[Opening DOCUMENT PASSAGE section]
PhotoThough a number of states have recently cracked down on synthetic drugs for recreational use, they continue to be promoted and sold in wide areas of the country. Drug experts say that in some cases, they may be more harmful than the illegal drugs they emulate.

Take synthetic marijuana, for example. According to a new report by the Substance Abuse and Mental Health Services Administration (SAMHSA) it was linked to 11,406 of the 4.9 million drug-related emergency department (ED) visits in 2010.

Commonly known by such street names as “K2” or “Spice,” synthetic cannabinoids are substances that are not made from the marijuana plant but claim to have the same effect as the drug. Though an increasing number of states have passed laws against the sale of synthetic cannabinoids, they have been marketed as incense and a “legal” alternative to marijuana during the past few years.

However, last July a comprehensive, national ban was enacted against the sale of synthetic cannabinoids under Title XI of the Food and Drug Administration Safety and Innovation Act.


The report says that the use of synthetic marijuana is tied to a variety of reported symptoms including agitation, nausea, vomiting, rapid heartbeat, elevated blood pressure, tremor, seizures, hallucinations, paranoid behavior and non-responsiveness.

The report found that young people between the ages of 12 and 29 made up 75 percent of all hospital ED visits involving synthetic marijuana, with males accounting for 78 percent of the ED admissions among this age group. The average age for people involved in synthetic cannabinoid-related ED admissions was younger than for marijuana-related ED visits – 24 years old versus 30 years old.
[Closing DOCUMENT PASSAGE section]
[Opening EXTRACTED INFORMATION section]
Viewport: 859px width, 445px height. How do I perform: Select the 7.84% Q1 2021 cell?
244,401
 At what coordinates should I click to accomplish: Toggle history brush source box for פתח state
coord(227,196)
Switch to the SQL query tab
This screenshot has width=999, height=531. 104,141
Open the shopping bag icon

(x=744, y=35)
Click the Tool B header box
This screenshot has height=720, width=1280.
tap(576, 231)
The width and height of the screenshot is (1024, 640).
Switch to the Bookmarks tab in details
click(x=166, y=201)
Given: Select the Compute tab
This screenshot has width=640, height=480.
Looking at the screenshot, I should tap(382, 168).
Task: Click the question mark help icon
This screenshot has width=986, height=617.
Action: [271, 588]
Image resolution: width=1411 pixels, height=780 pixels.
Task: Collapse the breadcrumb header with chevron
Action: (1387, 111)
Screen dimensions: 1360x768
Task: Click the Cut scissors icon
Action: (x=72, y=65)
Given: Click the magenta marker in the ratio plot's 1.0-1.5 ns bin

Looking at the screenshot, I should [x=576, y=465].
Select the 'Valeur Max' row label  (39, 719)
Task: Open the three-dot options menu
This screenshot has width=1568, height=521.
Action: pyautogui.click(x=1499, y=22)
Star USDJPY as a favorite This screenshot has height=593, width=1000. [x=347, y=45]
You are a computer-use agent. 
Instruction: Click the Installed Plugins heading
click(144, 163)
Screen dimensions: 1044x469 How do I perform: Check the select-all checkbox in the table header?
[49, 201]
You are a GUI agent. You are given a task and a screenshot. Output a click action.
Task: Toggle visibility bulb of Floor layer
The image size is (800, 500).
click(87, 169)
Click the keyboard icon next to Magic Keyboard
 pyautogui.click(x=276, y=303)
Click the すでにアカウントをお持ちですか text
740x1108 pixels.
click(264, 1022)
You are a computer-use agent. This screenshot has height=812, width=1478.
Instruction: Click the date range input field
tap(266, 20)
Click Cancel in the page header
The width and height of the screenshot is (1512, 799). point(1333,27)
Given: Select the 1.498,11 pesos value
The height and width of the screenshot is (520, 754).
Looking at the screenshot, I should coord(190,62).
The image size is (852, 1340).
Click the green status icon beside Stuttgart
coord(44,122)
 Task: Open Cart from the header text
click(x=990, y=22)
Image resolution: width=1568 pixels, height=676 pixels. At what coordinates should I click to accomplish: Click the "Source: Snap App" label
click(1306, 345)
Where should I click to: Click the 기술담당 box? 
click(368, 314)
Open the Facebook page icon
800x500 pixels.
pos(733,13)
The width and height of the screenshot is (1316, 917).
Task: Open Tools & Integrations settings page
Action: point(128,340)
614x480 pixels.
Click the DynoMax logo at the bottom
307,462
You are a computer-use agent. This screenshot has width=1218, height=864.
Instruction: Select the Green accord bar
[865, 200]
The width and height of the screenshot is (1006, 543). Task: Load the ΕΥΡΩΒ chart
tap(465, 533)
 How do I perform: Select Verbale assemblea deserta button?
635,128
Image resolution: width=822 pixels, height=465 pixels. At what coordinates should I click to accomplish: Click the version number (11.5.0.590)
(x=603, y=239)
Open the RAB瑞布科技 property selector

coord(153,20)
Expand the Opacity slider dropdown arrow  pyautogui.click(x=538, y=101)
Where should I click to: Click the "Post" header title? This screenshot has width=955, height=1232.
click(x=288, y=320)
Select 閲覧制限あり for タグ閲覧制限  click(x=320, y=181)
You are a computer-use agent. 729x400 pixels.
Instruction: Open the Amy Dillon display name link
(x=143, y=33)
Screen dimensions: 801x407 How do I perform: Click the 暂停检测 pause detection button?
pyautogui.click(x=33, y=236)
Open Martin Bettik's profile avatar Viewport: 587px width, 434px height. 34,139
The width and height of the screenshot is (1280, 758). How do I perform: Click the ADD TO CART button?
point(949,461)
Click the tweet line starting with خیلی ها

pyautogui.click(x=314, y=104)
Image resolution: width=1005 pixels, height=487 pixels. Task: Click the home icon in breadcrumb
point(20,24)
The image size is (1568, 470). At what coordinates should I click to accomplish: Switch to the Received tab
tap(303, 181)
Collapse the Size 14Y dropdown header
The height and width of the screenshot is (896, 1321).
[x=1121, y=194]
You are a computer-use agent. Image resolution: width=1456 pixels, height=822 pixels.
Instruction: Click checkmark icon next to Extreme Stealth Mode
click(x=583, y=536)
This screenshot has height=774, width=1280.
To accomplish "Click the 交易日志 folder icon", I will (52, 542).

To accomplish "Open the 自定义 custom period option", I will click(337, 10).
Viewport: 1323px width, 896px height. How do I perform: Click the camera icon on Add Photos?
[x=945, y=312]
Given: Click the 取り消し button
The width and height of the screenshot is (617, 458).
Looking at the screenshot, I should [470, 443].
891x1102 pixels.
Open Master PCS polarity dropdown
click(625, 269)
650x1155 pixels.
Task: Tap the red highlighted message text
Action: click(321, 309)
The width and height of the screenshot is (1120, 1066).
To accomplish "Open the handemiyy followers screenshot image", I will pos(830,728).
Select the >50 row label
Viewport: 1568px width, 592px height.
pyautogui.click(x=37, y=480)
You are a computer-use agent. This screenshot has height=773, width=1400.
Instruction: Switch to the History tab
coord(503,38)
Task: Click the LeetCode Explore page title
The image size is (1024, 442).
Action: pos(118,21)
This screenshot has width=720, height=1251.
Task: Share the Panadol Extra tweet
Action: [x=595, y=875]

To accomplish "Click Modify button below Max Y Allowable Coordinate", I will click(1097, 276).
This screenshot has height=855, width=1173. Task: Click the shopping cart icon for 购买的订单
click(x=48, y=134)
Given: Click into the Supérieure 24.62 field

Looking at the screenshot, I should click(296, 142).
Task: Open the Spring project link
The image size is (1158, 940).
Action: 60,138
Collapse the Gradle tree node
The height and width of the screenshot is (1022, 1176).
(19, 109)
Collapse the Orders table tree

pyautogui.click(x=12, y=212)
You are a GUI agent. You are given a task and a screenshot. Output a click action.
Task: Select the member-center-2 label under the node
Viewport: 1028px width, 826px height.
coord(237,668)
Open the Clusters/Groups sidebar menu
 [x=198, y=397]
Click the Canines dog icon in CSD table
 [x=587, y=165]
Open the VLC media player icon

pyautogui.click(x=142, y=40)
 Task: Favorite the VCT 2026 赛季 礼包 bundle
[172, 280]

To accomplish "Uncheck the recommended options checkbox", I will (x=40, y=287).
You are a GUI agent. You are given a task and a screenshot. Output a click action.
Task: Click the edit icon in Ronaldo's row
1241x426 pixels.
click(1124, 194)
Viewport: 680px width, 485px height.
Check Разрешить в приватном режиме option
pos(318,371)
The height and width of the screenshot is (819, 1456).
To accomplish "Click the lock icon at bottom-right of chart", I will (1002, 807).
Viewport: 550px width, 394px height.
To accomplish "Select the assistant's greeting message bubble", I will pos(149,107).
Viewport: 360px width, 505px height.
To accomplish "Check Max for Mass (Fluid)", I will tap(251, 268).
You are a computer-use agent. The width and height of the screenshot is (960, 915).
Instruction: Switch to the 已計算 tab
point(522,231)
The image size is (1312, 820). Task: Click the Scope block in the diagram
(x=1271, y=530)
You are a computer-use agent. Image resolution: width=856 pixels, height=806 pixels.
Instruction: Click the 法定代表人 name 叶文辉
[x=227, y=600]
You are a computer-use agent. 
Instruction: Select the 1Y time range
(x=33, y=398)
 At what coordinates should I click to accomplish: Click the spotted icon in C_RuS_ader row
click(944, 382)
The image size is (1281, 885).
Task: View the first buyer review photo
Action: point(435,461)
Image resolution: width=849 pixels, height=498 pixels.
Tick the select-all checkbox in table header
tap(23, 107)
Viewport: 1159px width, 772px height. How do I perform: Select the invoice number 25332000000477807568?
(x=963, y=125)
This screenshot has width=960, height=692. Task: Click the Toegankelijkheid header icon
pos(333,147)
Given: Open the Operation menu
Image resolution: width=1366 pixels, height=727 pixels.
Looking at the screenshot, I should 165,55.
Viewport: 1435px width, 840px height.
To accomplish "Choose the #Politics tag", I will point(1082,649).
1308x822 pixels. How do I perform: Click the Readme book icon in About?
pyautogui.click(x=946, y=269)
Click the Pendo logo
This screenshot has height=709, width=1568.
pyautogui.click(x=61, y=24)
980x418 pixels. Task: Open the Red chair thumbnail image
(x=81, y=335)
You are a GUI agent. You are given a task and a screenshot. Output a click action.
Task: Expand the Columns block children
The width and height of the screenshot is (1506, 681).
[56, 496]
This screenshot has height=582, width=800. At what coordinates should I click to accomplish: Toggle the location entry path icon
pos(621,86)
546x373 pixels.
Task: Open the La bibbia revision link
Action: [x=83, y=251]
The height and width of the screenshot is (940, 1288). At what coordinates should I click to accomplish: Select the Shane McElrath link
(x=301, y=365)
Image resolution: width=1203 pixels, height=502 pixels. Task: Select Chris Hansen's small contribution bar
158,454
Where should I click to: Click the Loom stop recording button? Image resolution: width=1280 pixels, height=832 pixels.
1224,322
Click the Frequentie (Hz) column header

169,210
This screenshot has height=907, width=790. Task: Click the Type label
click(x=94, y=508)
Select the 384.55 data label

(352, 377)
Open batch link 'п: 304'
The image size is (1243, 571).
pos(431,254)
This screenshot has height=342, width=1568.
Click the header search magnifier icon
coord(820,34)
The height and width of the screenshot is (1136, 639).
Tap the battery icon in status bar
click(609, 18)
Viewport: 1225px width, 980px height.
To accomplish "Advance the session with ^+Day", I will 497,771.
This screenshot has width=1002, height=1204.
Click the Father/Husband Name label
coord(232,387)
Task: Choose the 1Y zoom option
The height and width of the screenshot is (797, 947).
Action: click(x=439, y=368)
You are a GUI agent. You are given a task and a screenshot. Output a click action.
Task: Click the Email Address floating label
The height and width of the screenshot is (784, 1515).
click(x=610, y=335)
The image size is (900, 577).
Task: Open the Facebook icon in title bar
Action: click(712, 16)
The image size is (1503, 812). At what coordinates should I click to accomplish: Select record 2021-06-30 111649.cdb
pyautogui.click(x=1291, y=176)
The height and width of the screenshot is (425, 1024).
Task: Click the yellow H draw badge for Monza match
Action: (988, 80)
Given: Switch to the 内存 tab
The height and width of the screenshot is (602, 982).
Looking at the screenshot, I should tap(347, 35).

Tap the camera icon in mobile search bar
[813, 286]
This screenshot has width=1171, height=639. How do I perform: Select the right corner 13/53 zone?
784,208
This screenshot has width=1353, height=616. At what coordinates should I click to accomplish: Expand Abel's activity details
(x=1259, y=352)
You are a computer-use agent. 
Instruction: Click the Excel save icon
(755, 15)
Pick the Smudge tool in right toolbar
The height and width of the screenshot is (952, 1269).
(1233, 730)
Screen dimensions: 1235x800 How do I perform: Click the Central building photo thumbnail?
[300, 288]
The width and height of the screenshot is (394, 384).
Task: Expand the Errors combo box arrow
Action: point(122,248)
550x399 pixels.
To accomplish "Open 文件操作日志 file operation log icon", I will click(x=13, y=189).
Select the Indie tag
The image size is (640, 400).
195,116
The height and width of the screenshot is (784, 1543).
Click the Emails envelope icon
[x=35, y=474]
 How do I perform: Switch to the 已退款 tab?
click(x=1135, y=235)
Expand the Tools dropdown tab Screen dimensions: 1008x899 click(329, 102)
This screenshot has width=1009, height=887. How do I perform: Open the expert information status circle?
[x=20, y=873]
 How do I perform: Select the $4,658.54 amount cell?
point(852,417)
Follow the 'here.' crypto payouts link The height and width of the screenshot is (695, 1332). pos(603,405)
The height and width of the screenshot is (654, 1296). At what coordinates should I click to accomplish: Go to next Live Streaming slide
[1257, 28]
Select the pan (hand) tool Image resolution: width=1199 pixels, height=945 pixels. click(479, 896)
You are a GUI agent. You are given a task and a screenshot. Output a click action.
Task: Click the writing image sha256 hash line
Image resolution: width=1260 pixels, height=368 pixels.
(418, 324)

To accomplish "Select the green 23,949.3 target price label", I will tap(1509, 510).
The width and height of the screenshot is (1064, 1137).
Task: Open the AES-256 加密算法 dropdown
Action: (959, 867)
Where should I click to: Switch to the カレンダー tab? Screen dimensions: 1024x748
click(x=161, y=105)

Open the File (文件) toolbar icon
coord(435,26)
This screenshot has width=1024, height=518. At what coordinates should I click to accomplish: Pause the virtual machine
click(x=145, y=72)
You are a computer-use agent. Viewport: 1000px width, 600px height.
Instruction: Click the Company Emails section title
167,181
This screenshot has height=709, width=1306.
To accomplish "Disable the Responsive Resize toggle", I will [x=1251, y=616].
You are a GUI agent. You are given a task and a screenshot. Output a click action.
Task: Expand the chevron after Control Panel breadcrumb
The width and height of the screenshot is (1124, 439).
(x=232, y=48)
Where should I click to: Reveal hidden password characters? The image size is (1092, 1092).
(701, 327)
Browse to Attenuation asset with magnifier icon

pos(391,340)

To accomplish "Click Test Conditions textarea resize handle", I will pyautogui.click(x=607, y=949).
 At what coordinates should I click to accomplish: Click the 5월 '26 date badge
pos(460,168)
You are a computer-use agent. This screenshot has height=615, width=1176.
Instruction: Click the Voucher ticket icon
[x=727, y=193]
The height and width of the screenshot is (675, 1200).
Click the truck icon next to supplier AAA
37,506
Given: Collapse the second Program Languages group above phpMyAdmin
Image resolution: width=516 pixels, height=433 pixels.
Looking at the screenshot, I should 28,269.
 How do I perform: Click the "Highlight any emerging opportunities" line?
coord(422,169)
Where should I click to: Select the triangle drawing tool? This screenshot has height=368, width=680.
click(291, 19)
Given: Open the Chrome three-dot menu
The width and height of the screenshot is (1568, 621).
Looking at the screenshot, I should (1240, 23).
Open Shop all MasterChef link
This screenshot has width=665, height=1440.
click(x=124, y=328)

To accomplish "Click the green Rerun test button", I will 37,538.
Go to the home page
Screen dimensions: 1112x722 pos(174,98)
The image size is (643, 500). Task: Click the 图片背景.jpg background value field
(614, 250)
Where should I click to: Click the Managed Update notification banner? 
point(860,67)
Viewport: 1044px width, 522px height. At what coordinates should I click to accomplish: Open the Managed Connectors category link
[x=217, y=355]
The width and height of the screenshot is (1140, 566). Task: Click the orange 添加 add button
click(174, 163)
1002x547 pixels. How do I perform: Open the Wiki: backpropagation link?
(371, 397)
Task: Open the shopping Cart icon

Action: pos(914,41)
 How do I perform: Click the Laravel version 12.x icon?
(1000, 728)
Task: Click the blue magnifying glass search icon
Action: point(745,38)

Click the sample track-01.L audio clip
[Closing EXTRACTED INFORMATION section]
■ **REQUIRED ACTION 1**
Condense the paragraph of the synthetic marijuana article that begins "The report found that young people" into a shorter version that keeps its main figures.
■ **REQUIRED ACTION 2**
Pick up the synthetic marijuana article after its final sentence and continue it.

■ **TASK RESPONSE 1**
According to the report, people aged 12 to 29 accounted for 75 percent of hospital emergency department visits involving synthetic marijuana, and 78 percent of those admissions in that age group were male. The average patient in synthetic cannabinoid-related visits was 24, compared with 30 for marijuana-related visits.

■ **TASK RESPONSE 2**
“Health care professionals should be alerted to the potential dangers of synthetic cannabinoids, and they should be aware that their patients may be using these substances,” said SAMHSA Administrator Pamela S. Hyde. “Parents, teachers, coaches and other concerned adults can make a huge impact by talking to young people, especially older adolescents and young adults, about the potential risks associated with using synthetic marijuana.”

Spring break

In March, Florida Attorney General Pam Bondi appealed to spring break vacationers to stay away from K2 and other synthetic drugs. Since then the drugs have been outlawed, not just in Florida, but nationwide. Not only can you be arrested for possessing or selling the drugs, health experts say users can cause real harm, as evidenced by the report.

“This report confirms that synthetic drugs cause substantial damage to public health and safety in America,” said Office of National Drug Control Policy (ONDCP) Director Gil Kerlikowske. “Make no mistake -- the use of synthetic cannabinoids can cause serious, lasting damage, particularly in young people. Parents have a responsibility to learn what these drugs can do and to educate their families about the negative impact they cause.”